SF: Deadline Detroit. Speaking of those Detroit Pistons, losers of seven of their last 10, Joey Yashinsky wonders where Tom Gores is as his shiny new ship takes on more and more water, putting Detroit in danger of sinking out of the Eastern Conference playoff chase.
SG: The Brooklyn Game. Devin Kharpertian digs into how a "longball" lineup featuring a resurgent Kevin Garnett at the five and an in-form Shaun Livingston running the show has made the Brooklyn Nets a significantly improved team on both ends of the floor in 2014.
PG: Sactown Royalty. Greg Wissinger offers a very scientific and analytical shot-by-shot breakdown of Rudy Gay's monster 41-points-on-21-shots performance in the Sacramento Kings' 114-97 win over the New Orleans Pelicans on Tuesday night.

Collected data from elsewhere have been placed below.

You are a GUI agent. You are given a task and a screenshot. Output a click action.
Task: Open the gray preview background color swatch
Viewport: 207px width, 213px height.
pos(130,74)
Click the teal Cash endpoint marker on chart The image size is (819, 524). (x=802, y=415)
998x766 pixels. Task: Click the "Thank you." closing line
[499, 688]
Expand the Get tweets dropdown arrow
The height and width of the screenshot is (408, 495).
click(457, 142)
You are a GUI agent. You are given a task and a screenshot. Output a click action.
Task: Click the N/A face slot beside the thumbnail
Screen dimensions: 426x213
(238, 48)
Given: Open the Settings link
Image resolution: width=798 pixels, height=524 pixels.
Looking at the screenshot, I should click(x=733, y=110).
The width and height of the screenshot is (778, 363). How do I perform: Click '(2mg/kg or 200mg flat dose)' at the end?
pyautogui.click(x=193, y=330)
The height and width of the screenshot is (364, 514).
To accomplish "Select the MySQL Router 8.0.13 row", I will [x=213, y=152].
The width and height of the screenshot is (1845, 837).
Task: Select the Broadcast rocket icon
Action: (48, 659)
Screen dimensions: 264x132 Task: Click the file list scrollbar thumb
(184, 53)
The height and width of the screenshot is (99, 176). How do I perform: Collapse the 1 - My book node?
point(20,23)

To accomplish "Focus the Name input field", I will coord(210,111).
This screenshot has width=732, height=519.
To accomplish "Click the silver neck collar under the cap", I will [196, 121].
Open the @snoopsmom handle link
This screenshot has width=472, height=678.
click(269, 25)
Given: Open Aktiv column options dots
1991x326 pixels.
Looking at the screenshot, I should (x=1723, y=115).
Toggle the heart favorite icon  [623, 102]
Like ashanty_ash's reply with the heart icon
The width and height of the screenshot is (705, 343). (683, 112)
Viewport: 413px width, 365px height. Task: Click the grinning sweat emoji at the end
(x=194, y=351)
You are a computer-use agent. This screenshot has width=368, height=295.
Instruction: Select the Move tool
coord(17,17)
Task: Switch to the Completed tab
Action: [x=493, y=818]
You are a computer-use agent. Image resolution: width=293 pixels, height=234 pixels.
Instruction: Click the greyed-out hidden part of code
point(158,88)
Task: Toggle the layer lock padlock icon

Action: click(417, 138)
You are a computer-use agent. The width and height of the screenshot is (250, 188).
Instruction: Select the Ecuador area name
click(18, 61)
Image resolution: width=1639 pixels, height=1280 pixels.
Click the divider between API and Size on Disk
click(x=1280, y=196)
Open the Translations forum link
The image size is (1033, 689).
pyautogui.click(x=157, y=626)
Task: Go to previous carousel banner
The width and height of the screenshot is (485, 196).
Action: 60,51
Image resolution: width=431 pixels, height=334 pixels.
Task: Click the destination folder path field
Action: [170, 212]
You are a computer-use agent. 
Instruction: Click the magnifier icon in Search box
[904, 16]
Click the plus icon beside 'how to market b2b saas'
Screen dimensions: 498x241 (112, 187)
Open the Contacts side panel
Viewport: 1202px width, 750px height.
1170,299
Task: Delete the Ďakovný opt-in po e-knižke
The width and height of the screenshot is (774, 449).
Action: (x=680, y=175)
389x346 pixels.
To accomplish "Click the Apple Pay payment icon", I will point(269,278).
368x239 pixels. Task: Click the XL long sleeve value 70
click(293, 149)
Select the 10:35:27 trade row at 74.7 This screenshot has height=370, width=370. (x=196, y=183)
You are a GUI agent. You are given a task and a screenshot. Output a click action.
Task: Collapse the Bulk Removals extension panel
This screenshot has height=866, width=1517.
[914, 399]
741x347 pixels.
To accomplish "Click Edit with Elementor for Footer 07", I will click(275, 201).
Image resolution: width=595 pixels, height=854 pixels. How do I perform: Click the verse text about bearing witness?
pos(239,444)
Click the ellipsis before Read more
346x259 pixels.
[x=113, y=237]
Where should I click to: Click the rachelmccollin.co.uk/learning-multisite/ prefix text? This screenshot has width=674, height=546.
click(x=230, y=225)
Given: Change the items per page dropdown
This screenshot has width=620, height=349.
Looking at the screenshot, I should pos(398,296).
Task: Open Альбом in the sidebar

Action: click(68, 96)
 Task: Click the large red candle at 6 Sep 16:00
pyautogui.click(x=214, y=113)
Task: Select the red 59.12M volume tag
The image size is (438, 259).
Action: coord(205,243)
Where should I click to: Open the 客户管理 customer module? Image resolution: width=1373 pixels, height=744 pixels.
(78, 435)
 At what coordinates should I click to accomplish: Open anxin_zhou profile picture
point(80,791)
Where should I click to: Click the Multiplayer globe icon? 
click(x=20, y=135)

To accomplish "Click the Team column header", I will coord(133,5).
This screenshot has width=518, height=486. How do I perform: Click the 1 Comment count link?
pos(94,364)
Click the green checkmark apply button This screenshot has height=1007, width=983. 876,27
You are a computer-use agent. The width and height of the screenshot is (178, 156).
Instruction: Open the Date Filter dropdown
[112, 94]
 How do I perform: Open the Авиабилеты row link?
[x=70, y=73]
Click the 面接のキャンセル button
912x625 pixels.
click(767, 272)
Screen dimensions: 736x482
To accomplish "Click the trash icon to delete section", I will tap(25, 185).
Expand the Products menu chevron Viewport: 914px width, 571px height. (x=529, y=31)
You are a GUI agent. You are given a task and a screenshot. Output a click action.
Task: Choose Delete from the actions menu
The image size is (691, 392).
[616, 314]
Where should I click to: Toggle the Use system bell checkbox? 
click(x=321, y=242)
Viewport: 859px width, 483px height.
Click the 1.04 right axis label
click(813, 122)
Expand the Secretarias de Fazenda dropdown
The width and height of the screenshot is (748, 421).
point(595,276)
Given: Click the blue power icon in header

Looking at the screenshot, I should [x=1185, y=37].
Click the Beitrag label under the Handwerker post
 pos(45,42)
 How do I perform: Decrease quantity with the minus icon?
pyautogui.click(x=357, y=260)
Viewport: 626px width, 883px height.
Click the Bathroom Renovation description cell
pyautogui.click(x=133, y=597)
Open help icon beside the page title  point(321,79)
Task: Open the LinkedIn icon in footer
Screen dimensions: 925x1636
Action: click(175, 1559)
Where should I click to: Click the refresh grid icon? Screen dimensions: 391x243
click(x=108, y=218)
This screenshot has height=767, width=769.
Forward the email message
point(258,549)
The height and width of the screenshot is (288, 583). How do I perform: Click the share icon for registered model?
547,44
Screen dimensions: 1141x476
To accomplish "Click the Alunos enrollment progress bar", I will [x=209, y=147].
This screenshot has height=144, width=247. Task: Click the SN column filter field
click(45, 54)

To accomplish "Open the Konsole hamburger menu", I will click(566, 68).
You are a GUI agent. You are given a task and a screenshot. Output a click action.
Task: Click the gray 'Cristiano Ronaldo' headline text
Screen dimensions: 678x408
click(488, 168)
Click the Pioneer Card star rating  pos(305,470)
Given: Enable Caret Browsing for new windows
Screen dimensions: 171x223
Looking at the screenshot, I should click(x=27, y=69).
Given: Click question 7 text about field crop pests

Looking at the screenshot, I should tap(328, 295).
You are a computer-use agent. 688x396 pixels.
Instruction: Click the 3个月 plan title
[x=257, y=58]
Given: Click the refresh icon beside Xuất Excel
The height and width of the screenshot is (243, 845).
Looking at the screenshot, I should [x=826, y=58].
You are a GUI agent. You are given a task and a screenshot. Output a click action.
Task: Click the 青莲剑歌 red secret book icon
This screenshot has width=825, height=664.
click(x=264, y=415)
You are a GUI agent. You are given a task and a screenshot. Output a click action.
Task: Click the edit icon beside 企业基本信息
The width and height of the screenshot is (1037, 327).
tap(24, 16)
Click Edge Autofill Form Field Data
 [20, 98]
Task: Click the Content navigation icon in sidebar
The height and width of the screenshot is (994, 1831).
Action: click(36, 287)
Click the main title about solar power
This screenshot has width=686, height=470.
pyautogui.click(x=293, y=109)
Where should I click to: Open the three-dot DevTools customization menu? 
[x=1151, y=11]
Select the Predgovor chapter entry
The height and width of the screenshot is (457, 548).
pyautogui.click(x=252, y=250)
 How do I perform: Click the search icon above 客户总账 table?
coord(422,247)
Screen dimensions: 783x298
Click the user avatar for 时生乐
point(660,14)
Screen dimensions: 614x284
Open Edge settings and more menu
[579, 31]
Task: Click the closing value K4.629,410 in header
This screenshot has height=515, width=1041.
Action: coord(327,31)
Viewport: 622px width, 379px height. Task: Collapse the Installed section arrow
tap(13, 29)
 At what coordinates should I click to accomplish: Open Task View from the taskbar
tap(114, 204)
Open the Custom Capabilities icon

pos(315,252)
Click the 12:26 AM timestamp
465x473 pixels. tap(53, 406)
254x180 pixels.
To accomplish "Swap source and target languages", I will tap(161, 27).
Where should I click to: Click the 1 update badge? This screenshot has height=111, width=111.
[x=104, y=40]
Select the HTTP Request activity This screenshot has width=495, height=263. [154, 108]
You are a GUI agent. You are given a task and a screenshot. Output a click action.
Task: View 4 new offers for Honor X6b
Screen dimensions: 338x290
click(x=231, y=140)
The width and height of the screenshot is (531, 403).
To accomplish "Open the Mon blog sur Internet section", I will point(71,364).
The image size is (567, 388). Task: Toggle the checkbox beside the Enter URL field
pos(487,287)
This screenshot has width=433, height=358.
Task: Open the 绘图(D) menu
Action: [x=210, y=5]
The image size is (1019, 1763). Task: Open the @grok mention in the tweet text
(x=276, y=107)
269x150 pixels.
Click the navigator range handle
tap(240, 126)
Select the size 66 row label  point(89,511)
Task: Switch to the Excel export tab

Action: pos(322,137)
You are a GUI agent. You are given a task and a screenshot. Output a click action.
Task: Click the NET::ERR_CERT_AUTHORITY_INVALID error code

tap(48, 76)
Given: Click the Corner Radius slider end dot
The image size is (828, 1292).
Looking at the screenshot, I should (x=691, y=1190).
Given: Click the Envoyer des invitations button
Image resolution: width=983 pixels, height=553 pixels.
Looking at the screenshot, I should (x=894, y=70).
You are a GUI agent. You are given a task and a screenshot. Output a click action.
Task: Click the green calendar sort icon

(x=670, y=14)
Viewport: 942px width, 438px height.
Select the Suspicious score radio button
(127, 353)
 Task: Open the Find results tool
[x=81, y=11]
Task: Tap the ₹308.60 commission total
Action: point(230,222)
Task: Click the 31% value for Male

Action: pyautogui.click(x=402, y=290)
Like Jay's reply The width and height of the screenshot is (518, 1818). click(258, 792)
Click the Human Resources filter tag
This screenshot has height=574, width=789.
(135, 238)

6th: The Classical. I liked this Steve McPherson thinker on how coaches determining their teams' styles of play is sort of like writers finding their voice in prose, and how that lines up with the analytics movement: "In terms of maximizing impact and minimizing wanton lassitude with crisp execution, Hemingway is like the Miami Heat of writing. But I don’t want to read Hemingway all the time."
7th: Bourbon Street Shots. I'm looking forward to the forthcoming series from this New Orleans Pelicans blog on the NBA trade market, trying to understand why general managers make the decisions they do, thinking hard about matters like roster flexibility and opportunity cost, and more. It can be really easy to get swept up in kneejerk "who won the trade?" reactions to deals without considering the broader context in which the swaps were made; framing such debates from a more removed perspective seems like a really good idea.
8th: Bleacher Report and Hardwood Paroxysm. Speaking of those Pelicans and that trade market, Ian Levy considers what market there might be for the services of Pelicans shooting guard Eric Gordon and the injury-related limitations to his game that have reduced both his production and value ... and, in a companion piece for HP, talks about why that bums him out.
9th: The Triangle. Philadelphia 76ers coach Brett Brown tells Zach Lowe about, among other things, his philosophy for coaching a young, inexperienced team: "You take young players, or players that are asking for a chance, I think you need to wind them up — to be in attack mode. If you start trying to move the ball side-to-side, and play afraid — no, we’re gonna go the whole other way. I want to try to play with pace, and to play with space, and to take that aggression and create something."
10th: numberFire. Russell Peddle uses the stat site's "nERD" efficiency rankings to fill out an Eastern Conference All-Star squad without pesky subjective stuff like fan votes and coach's decisions. Does the numbers-only approach pass your eye (or smell) test?